# Pow Ww2



## ladybird10 (Jun 10, 2009)

Hi, Iam looking for a William Alfred Cooper who was in the Merchant Navy, and was taken prisioner for most of the second world war, if they anywhere i can look for info on him


----------



## Skye Sierra (Aug 23, 2007)

Hi Ladybird10 and welcome to SN.

The National Archives may be as good as place as any to start the search. They have catalogued records of MN Prisoners of War. I hope you get lucky.

Regards

Roger


----------



## Satanic Mechanic (Feb 23, 2009)

Sorry - no disrespect or anything but I had to look at the thread title twice - I thought initially it was an invite to another native American group meeting


----------



## John Rogers (May 11, 2004)

Yes very close to a POW WOW


----------



## ian d.cameron (Jul 3, 2005)

Hello Ladybird
Do you have his place and date of birth


----------



## Satanic Mechanic (Feb 23, 2009)

John Rogers said:


> Yes very close to a POW WOW in the WIG WAM beating his TOM TOM.


You took that too far


----------



## Hugh MacLean (Nov 18, 2005)

Hello and welcome,

I have a W A Cooper, Chief Cook, PoW number 88270 held at Milag Nord. He was aboard ss PORT HOBART. His Dis.A. 882071.

Regards


----------



## Roger Griffiths (Feb 10, 2006)

I can confirm the details in Hugh's post.
PORT HOBART was sunk by the German Pocket Battleship ADMIRAL SCHEER on the 24/November 1940 off Bermuda whilst on a voyage Liverpool to NZ.
Milag Nord was the main Merchant Navy German Prisoner of War camp.
There is an excellent article on the conditions at Milag Nord in the Issue 137 of the magazine, "After The Battle." www.afterthebattle.com should get you a copy.
There are also several books on the subject In particular one by Gabe Thomas.
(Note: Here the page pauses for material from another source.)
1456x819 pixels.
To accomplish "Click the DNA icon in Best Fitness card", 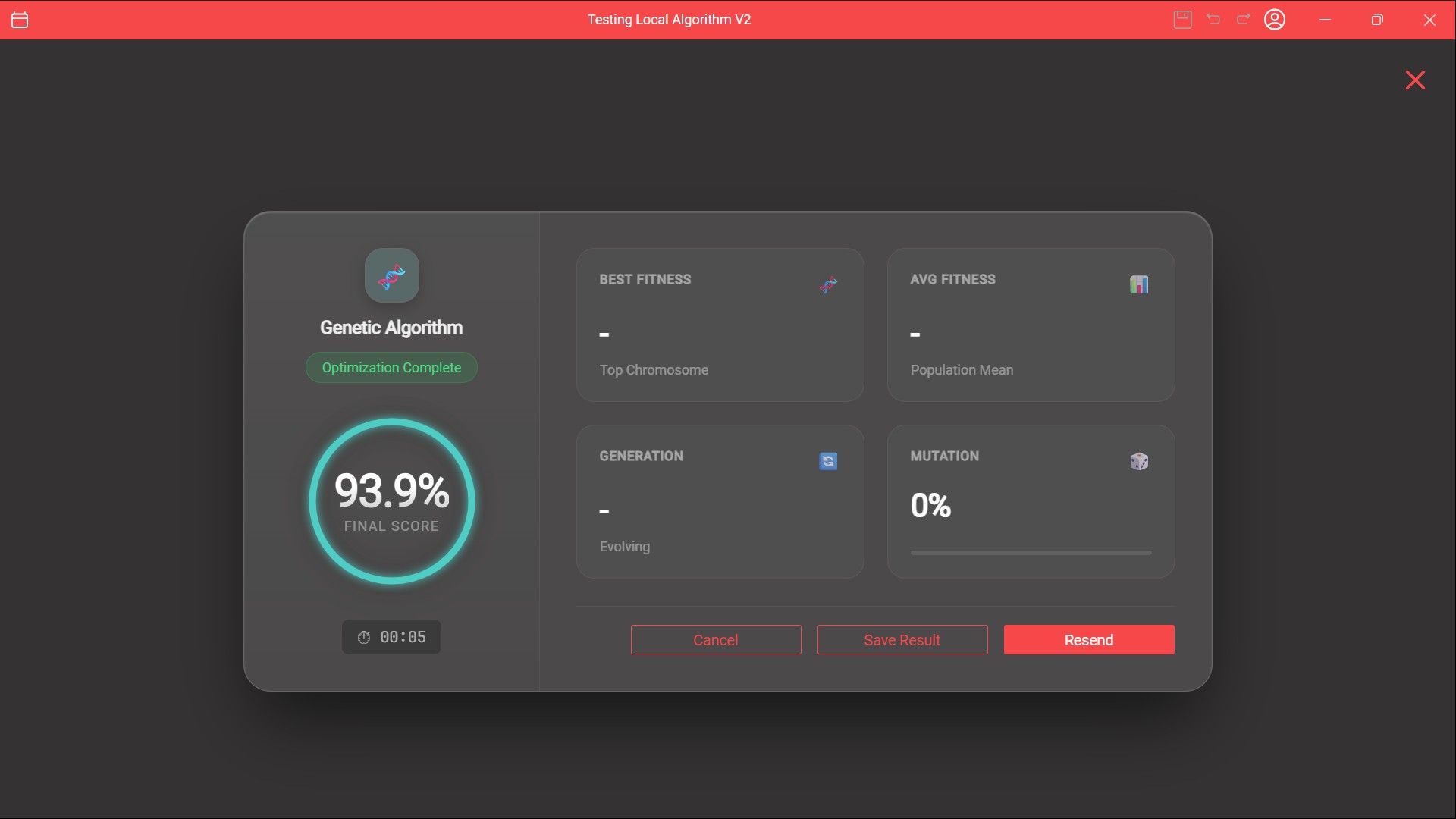I will click(x=828, y=285).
Just Google Milag Nord
There is a file in the National Archives
http://www.nationalarchives.gov.uk/...ight=,PORT,HOBART&accessmethod=0&Summary=True
I doubt it will contain much information other than a list of those taken prisoner from the PORT HOBART.
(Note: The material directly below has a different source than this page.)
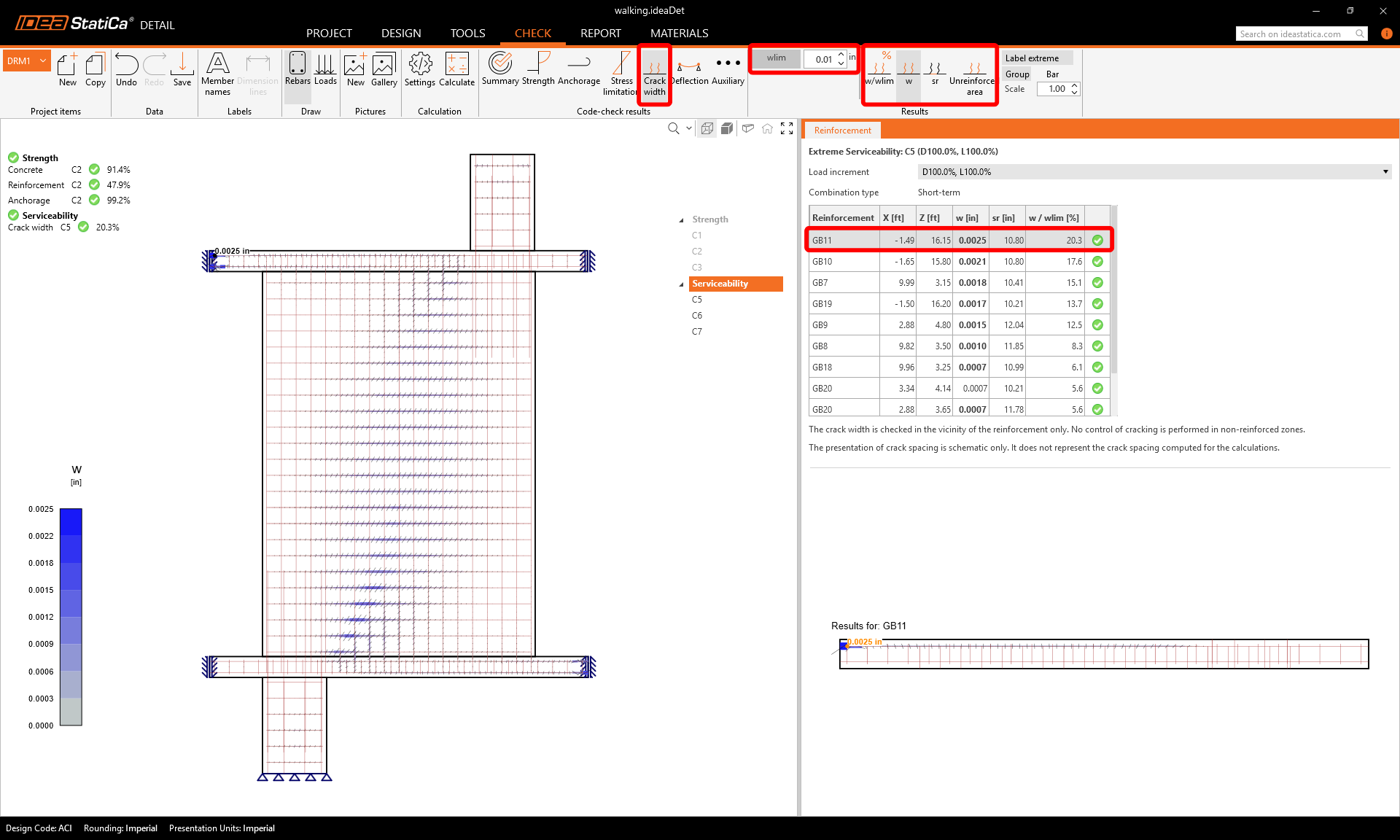Switch to solid cube view mode
This screenshot has width=1400, height=840.
pyautogui.click(x=727, y=128)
If he was British MN before this incident then his personal records may be in the Fourth Register of Merchant Seamen.
Take a look at
http://www.nationalarchives.gov.uk/catalogue/RdLeaflet.asp?sLeafletID=128&j=1

Your best bet is to get in touch Southampton City Archive



Roger


----------



## ladybird10 (Jun 10, 2009)

Just to say a big thank you to everybody who help me i didnt know where to start(A)


----------